The third area of concern is more practical. Take for example the recent initiative by two southern English health authorities to explore the possibilities of sending substantial groups of patients to Europe for treatment. The logistical difficulties involved raise a series of ethical concerns. For example, how should medical records be handled? Should they be translated and if so by whom? How can confidentiality be guaranteed in societies where custom and practice are looser? Where there are language difficulties, how can informed consent be given, and what about continuity of care? Furthermore, cultural values are often, if imperfectly, enshrined in national legal codes. Legal practice will therefore inevitably differ from country to country and these differences will need to be taken into account when patients move across national boundaries.
The organ market
Another facet of globalisation can be seen in the trade in human organs. Organs are allegedly taken from executed prisoners in Taiwan and in some parts of South America but China is by far the leading supplier of kidneys, livers, lungs, corneas and other organs stripped from executed prisoners and transplanted into visiting overseas patients. In the early 1990s, the British Medical Association challenged surgeons in Taiwan about this practice, which had grown up partly because of local religious and cultural opposition to cadaveric donation. Donation by prisoners was portrayed at that time as an act of contrition for their crimes, “the desire of contributing love to society” and a reflection of differing cultural values.5
In 1984 regulations were issued specifying how the harvesting of organs should be conducted at Chinese execution sites but it is unclear how closely these are followed. Evidence published in The New York Times6 October 2001 reported that some organs were removed in ambulances carrying the executed prisoners between the execution site and the crematorium, and a witness reported that kidneys were sometimes removed before the donor ceased breathing. China reportedly provides kidney transplants at a cost of US$6,000 for residents and between US$10,000 and US$50,000 for overseas visitors. Estimates of annual executions in China vary but may be as many as 10,000. Over 5,000 kidney transplants were reported in 2000. Military hospitals dominate the harvesting and transplanting. Of primary ethical concern is that the prisoners are not asked to consent and some are convicted after forced confessions.

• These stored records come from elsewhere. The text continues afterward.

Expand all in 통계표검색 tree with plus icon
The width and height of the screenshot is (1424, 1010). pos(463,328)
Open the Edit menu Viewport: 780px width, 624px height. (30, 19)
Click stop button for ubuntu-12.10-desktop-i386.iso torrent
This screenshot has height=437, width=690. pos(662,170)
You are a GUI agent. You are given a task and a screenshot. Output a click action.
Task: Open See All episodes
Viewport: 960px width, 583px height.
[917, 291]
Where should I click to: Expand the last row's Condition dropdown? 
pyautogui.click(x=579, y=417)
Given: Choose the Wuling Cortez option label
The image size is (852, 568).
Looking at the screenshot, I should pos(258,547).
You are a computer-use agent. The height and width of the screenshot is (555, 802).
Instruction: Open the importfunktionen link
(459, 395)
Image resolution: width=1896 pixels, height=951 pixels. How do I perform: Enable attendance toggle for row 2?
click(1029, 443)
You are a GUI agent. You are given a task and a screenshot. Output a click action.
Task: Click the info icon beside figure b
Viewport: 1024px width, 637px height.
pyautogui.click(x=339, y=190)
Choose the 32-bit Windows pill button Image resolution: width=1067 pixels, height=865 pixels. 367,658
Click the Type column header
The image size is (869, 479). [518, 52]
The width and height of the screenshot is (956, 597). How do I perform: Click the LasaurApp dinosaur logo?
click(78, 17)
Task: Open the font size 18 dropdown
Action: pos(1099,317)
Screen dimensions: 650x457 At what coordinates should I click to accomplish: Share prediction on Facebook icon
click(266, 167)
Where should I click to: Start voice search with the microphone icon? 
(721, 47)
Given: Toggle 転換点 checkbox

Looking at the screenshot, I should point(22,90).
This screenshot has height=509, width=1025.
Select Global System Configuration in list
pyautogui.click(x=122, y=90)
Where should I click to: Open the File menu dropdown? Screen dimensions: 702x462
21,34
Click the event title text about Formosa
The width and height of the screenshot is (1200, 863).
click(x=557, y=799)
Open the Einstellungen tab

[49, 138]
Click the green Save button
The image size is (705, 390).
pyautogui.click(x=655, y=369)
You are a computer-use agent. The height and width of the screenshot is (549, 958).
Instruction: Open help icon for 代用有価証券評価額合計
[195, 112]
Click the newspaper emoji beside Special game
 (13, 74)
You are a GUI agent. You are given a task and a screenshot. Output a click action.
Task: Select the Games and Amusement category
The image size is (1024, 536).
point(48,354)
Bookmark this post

The United States is reportedly considering legislation to try to prevent Chinese doctors studying transplantation techniques in the US and American doctors have been concerned by the need to provide after-care for patients who have undergone transplant operations in China and Taiwan. Lively debate about the ethics of using organs from executed prisoners occurred in Florida in 2000, when draft legislation in Florida proposed the use of organs from death row inmates after execution. This is unlikely to become law.